There is a broad demand to extend the scope of application of the AMLD to all types of games of chance. This general support for a broader definition of gambling under the AMLD is based on a number of reasons. Namely, to create a level playing field for all gambling operators since the cost of compliance would give entities that are not covered an “unfair” economic advantage, and to remove market access obstacles arising from the application of different national anti-money laundering regulations in the field of gambling.
The Directive is currently under review and the Commission services have been seeking views from stakeholders about how the Directive is applied, and what possible changes could be introduced when the Directive is revised. The process of revision of the AMLD will not be confined to a straight implementation of the new FATF international standards. The Commission is conducting its own review process to assess the need for change to EU rules beyond simply taking on board the new FATF standards. The Commission will reflect on how broad the definition of gambling should be, and how could proportionality be assured (for example, ensuring that bars and social establishments that include one or two slot machines would not fall under the AMLD rules).

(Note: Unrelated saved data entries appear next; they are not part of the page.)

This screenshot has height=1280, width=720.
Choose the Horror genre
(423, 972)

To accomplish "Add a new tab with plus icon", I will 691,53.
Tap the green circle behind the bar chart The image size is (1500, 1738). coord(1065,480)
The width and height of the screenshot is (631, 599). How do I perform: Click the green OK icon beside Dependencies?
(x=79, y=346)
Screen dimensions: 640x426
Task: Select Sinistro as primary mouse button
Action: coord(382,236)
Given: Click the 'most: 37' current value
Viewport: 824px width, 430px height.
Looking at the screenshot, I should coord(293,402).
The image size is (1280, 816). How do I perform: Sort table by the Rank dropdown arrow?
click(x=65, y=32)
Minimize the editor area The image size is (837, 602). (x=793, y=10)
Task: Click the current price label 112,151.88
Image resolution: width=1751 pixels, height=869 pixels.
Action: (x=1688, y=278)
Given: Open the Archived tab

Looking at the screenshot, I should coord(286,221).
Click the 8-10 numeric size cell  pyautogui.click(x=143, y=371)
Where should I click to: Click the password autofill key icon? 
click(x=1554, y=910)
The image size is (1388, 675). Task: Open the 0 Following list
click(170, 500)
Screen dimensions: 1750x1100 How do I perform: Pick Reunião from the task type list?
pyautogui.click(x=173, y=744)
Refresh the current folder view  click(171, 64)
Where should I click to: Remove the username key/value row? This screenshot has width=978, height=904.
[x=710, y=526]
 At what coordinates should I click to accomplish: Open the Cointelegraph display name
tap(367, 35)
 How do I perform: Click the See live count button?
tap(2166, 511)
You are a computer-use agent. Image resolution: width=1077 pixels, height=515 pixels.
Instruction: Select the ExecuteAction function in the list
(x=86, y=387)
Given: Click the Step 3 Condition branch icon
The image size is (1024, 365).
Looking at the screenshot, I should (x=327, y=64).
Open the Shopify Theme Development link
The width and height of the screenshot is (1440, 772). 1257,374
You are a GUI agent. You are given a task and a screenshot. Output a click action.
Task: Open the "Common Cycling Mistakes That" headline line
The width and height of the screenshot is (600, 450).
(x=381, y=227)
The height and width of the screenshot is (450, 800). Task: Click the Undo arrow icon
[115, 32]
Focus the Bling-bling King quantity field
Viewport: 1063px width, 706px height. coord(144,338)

Certification of gambling equipment
Certification of gambling equipment is another instrument used in the gambling sector in order to prevent fraud. Certification of online gambling software is commonly required by Member State’s competent authorities within the process of gambling licence application. To that end accredited testing agencies, specialising in the certification of online gambling software and systems are being entrusted.
In this context, there is a strong call by gambling operators for more approximation of technical standards so that re-testing and certification of equipment, with the associated costs, is not required. The Commission services indeed believe that in order to ensure a comparable level of security of online gambling in the EU as well as to reduce the administrative burden relating to different national certification procedures, it would be useful to explore the possibility of introducing an EU standard on gaming equipment certification. The main added value of European standardisation is facilitation of free movement of goods and services.
Standards normally increase competition and lower output and sales costs, benefiting economies as a whole. In addition standards may maintain and enhance quality, provide information and ensure interoperability and compatibility, thereby increasing value for consumers. European standards are adopted by CEN, the European Committee for Electrotechnical Standardisation (CENELEC) or the European Telecommunications Standards Institute (ETSI).